##### Data #####
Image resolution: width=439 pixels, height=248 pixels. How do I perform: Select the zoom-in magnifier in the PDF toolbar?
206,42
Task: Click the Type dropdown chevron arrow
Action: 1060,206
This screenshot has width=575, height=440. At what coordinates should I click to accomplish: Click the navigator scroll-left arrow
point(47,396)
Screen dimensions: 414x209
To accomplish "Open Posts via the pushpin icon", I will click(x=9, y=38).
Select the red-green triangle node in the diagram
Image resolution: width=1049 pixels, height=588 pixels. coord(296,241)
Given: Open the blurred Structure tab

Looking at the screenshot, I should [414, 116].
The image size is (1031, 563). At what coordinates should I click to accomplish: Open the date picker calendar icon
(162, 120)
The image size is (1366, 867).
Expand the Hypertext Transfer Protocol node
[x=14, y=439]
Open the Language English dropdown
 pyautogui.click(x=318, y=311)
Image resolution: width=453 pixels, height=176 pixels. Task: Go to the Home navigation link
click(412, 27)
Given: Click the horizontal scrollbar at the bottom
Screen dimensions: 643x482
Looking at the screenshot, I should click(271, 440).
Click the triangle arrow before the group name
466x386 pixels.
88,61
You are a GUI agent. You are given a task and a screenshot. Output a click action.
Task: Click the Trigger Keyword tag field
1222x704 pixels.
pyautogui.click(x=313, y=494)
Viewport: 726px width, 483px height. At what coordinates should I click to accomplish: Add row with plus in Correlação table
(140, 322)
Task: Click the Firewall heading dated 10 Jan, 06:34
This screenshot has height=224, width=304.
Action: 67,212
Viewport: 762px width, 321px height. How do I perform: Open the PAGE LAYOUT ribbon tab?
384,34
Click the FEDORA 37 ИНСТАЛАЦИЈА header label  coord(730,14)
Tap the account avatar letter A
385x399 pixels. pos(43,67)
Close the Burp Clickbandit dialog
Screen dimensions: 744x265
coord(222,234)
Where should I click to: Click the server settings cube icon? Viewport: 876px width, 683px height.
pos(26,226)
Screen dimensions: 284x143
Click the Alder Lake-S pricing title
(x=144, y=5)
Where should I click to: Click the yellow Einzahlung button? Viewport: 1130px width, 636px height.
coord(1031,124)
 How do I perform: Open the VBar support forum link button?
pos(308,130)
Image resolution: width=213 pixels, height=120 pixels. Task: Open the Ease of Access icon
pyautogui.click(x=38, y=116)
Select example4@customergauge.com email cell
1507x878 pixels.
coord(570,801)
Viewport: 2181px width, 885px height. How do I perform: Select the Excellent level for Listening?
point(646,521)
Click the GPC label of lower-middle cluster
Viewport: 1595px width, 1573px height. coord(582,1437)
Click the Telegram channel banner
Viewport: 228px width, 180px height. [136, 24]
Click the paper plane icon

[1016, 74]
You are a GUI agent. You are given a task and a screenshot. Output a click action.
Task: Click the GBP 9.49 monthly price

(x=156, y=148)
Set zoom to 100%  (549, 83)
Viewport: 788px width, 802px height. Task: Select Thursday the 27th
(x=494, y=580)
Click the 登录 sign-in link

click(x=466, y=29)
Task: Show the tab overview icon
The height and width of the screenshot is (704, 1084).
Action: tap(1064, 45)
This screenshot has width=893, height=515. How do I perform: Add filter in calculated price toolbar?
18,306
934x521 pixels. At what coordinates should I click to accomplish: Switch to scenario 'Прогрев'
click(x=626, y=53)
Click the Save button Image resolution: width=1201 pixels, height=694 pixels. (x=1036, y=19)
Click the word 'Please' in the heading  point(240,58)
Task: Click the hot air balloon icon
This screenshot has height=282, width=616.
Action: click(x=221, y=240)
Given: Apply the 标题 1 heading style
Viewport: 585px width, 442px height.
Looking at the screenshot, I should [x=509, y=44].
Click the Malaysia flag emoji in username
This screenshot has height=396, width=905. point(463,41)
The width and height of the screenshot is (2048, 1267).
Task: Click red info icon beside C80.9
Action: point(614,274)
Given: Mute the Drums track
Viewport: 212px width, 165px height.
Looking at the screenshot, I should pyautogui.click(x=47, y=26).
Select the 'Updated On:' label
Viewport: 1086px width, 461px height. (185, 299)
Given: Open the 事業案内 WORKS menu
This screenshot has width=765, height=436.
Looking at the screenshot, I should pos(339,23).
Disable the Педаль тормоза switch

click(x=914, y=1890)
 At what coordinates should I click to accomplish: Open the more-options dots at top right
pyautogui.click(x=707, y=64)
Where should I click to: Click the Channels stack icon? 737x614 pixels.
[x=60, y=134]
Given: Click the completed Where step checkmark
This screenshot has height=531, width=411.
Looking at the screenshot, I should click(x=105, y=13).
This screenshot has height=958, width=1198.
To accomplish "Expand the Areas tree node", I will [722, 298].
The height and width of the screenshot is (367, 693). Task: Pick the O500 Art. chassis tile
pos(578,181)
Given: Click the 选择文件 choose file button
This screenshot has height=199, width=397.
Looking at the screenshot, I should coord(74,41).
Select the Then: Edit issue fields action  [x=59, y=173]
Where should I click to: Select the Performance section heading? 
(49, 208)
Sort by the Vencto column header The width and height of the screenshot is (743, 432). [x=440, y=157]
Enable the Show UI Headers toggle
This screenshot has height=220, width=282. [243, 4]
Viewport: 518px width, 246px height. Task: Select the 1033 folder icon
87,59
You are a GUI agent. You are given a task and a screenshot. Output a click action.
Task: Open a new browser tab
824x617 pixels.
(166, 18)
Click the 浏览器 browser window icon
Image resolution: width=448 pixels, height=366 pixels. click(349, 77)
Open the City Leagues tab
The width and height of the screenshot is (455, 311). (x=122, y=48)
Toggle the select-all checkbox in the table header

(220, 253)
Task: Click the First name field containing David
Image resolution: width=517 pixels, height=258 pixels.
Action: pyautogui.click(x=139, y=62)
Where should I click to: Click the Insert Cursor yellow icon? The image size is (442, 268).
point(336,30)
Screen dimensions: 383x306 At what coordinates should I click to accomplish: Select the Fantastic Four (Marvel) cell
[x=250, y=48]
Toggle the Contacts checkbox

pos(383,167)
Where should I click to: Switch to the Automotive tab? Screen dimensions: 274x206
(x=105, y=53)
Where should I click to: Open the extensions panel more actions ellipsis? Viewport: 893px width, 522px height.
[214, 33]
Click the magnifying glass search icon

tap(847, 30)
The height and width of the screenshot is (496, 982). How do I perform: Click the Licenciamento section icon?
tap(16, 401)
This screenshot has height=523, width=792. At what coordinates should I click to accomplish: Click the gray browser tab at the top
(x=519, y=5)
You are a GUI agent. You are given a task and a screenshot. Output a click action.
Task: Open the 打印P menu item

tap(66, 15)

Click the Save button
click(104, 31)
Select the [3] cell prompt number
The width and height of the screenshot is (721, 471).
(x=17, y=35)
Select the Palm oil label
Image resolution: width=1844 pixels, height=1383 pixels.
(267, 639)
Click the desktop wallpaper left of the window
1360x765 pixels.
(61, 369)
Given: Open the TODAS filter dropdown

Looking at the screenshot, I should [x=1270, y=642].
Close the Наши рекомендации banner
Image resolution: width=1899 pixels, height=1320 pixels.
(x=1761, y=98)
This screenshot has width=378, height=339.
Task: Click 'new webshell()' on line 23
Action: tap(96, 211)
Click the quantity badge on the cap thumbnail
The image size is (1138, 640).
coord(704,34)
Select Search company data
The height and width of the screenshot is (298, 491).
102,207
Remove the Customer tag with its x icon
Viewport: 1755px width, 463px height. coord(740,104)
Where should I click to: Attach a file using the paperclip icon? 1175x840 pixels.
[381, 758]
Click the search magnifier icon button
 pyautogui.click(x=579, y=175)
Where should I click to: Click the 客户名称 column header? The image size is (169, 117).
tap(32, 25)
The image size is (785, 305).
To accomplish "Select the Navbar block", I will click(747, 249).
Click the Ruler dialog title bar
#####
• **Given problem**
Count the lines in the records that contain the string "toolbar", and reply with that number only.

• **Task answer**
2